Although the symptoms in case five recovered at the beginning, they relapsed after her discharge. Her persistent complaints despite the treatment were attributed to gall bladder disorder. Since HG is a multi-factored disorder, EMDR should not be expected to be effective in every patient. It is vital to correct the underlying disorders. EMDR, hypnosis or other psychotherapeutic approaches should be evaluated as adjunctive therapies in addition to standard medical approaches in resistant cases. The findings of this study show that EMDR approach may be an adjunctive option in resistant HG cases.
The present study, targeting the recovery of HG symptoms in the patients, might have some limitations resulting from the inability of a holistic treatment of the psychiatric problems of the cases. In a study conducted on 47 patients with both HG and psychiatric problems, it was found that the psychiatric problems persisted throughout the pregnancy of the patients with HG (20). For these types of patients, it might be an appropriate approach to evaluate all possible psychiatric diagnosis along with HG signs and, if there are, to provide clinical support for these problems. Nevertheless, as it was conducted in the present study, providing rapid recovery in the HG symptoms might increase the coping strategies of the women and in turn, might lead to the emergence of less psychiatric problems.
In the present study, conducting desensitization only through tapping stimuli without conducting other bilateral stimuli might be a limitation. Whether positive responses in HG cases might be attained by means of other bilateral stimuli should be investigated.

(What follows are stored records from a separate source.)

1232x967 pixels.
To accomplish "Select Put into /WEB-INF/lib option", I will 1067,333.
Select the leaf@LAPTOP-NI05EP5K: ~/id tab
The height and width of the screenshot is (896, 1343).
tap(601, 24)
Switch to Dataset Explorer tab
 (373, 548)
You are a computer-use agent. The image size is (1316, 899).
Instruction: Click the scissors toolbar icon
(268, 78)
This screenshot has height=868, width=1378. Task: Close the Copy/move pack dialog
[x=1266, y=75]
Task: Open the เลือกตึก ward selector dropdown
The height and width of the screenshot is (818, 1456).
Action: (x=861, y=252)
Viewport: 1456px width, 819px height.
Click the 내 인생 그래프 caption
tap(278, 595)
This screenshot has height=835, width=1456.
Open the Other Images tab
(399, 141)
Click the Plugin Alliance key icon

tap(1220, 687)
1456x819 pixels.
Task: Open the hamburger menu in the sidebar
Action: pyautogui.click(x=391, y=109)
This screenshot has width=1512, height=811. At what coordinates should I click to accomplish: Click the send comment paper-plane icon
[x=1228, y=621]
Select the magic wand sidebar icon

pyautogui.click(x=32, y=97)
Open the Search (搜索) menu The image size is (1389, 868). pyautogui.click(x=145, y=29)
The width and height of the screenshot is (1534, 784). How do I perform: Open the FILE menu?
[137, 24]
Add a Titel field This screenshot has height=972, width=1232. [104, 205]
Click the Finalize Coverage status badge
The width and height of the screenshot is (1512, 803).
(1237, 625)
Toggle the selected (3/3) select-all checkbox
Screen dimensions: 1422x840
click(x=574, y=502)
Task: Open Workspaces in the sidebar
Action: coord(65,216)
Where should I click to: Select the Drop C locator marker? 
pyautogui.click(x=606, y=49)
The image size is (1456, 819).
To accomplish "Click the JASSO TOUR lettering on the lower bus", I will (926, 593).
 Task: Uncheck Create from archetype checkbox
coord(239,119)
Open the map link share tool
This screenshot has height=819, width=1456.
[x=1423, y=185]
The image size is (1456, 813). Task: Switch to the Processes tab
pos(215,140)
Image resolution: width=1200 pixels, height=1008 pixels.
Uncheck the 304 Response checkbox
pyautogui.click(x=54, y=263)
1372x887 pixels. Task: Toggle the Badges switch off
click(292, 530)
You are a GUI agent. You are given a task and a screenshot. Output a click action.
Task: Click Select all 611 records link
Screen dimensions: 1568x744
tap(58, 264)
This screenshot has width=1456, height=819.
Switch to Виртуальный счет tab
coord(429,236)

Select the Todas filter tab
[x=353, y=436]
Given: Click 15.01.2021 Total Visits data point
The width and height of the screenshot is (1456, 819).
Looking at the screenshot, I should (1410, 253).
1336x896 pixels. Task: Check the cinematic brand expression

Nausea and vomiting may be a defense directed to the protection of the fetus evolutionally and it may be appropriate not to attempt to treat it. However, HG is a severe end point of pregnancy nausea and vomiting and is a condition that threatens the pregnant woman and the fetus. At least, in some cases where psychological factors are the agents, EMDR method may provide a fast response. It is obvious that further studies are required in this field.